The core inference engine in JavaBayes provides support for robustness analysis of Bayesian networks. Robustness analysis employs sets of distributions to model perturbations in the parameters of a probability distribution [1,2,14]. Robust Bayesian inference is the calculation of bounds on posterior values given such perturbations.
In the real world we can rarely meet all the assumptions of a Bayesian model. First, we have to face imperfections in our beliefs, either because we have no time, resources, patience, or confidence to provide exact probability values. Second, we may deal with a group of disagreeing experts, each specifying a particular distribution. Third, we may be interested in abstracting away parts of a model and assessing the effects of this abstraction.

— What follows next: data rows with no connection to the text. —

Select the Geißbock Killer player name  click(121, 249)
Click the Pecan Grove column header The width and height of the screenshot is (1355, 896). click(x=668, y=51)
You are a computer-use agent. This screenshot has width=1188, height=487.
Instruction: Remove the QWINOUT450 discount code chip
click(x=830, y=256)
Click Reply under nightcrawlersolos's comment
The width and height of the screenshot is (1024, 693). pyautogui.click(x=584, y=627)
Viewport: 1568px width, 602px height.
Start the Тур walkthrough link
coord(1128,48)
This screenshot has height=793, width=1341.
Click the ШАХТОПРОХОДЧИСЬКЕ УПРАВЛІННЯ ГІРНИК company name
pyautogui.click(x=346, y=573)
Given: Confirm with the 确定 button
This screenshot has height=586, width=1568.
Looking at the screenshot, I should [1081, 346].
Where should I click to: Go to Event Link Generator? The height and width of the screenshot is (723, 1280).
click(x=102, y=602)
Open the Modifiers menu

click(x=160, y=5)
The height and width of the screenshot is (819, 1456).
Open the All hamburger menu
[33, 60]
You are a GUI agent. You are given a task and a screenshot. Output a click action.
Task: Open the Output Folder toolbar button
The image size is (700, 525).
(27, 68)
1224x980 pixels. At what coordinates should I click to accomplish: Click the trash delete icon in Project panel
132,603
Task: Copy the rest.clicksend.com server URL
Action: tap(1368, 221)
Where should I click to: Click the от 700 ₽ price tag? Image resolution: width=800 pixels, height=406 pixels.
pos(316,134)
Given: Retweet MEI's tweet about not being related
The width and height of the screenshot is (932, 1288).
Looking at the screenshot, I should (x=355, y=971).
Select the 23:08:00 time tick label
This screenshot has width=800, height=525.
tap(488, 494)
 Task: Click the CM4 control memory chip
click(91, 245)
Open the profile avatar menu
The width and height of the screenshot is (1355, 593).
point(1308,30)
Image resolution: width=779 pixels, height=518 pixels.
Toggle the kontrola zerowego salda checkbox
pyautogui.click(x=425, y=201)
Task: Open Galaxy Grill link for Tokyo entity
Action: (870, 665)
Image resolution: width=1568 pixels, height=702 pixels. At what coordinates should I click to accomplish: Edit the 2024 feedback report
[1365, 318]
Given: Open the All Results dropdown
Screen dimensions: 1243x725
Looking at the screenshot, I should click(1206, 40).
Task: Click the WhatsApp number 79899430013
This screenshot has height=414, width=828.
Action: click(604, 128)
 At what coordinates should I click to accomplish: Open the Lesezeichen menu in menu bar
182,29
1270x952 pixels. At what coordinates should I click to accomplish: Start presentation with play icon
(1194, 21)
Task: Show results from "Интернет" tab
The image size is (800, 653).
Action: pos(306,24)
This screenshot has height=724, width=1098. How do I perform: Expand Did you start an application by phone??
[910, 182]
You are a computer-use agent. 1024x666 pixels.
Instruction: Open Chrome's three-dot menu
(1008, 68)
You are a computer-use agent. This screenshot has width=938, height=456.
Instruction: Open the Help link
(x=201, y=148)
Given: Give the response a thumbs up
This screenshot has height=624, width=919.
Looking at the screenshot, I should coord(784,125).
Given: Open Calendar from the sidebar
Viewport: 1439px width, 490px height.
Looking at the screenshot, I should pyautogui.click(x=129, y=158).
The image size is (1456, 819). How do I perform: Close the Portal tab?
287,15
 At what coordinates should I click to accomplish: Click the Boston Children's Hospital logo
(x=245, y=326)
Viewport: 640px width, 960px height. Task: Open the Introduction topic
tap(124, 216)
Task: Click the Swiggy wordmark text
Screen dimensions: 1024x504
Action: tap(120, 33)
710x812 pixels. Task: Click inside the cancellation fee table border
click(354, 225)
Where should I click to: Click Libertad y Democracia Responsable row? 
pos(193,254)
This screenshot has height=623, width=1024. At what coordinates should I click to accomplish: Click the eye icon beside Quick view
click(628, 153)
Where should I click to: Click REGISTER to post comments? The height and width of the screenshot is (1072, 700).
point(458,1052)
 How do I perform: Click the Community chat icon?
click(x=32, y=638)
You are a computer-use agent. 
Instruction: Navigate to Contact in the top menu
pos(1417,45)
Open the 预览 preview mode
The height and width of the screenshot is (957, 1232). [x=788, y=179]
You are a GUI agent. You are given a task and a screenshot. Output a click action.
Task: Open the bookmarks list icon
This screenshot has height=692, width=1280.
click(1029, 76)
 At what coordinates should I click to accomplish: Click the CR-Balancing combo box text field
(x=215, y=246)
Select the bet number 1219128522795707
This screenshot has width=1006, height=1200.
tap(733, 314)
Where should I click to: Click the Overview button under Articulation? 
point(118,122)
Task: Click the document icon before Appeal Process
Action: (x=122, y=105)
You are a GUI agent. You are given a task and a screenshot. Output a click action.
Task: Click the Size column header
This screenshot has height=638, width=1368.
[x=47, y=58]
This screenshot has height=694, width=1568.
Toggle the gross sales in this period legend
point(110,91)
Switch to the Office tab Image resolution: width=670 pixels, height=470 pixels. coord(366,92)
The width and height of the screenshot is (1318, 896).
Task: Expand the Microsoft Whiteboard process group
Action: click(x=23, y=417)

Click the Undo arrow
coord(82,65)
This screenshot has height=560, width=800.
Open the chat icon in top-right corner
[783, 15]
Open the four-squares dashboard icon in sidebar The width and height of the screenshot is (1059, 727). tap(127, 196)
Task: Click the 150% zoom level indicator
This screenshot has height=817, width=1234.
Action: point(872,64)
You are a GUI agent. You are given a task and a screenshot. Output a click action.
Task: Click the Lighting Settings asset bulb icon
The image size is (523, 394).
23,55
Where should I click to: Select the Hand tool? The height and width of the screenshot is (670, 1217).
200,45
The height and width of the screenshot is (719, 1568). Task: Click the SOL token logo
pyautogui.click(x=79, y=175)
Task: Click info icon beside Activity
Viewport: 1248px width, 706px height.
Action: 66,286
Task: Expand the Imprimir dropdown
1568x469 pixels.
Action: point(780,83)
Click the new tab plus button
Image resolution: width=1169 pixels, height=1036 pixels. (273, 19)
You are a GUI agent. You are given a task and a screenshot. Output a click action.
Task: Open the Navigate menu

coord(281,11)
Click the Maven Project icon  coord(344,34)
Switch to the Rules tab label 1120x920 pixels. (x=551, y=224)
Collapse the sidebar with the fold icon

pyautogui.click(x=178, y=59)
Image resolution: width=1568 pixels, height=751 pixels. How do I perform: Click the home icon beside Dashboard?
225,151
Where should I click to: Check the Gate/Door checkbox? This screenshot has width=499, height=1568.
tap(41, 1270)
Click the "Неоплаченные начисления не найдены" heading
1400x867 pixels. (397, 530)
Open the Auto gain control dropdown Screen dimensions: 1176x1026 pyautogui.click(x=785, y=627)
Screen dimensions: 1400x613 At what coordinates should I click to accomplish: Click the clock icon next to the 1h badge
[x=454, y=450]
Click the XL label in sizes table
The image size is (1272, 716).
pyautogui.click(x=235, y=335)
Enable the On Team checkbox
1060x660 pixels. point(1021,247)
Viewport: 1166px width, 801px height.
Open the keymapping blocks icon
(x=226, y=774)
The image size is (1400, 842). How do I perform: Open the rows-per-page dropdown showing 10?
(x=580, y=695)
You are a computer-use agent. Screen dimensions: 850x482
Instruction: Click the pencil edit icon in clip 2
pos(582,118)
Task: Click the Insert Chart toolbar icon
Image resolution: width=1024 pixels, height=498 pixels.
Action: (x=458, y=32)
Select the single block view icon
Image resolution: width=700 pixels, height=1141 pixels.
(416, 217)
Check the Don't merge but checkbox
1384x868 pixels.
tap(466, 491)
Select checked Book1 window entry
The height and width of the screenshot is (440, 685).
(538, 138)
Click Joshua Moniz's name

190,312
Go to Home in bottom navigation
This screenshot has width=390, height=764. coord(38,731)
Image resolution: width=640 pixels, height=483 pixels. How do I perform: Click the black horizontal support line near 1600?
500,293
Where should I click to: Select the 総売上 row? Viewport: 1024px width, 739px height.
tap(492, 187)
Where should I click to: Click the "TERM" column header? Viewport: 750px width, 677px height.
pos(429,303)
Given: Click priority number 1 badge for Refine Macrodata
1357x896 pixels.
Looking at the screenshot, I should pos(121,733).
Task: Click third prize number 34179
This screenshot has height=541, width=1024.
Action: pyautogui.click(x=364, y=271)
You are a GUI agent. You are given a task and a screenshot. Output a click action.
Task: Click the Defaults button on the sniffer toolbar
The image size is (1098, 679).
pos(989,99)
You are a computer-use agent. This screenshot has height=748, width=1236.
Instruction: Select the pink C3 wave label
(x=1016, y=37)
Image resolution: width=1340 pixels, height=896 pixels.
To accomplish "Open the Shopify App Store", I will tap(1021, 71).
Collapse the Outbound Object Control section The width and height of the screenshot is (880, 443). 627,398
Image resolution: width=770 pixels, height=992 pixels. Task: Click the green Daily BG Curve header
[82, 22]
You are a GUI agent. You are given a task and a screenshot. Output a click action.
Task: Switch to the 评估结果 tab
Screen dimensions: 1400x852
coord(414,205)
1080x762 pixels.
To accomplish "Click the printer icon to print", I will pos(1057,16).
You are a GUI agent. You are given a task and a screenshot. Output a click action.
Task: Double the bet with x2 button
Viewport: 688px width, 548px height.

There is some empirical evidence that Bayesian networks are not too sensitive to parameters; this is due to the fact that many classic examples of Bayesian networks are sparse graphs, with probability values that are close to zero or one (for example, noisy functions have probability values that are only zero or one). When that happens, you're lucky because robustness is likely to be present. In other words, if changes in one variable do not affect many variables, and changes are not large relative to the magnitude of the numbers, then it is likely that these changes will not produce significant variations in inferences.
Situations where probability values are not very close to zero-one, or where the graph is heavily inter-connected, are situations where robustness may falter. Another situation is model building, where some parameter are not entirely specified, and the question is how much effort should be spent nailing down their values. A serious analysis of a network must consider the possibility of robustness problems, or at least assess how robust the model is. That's the aspect of inference that JavaBayes is trying to address.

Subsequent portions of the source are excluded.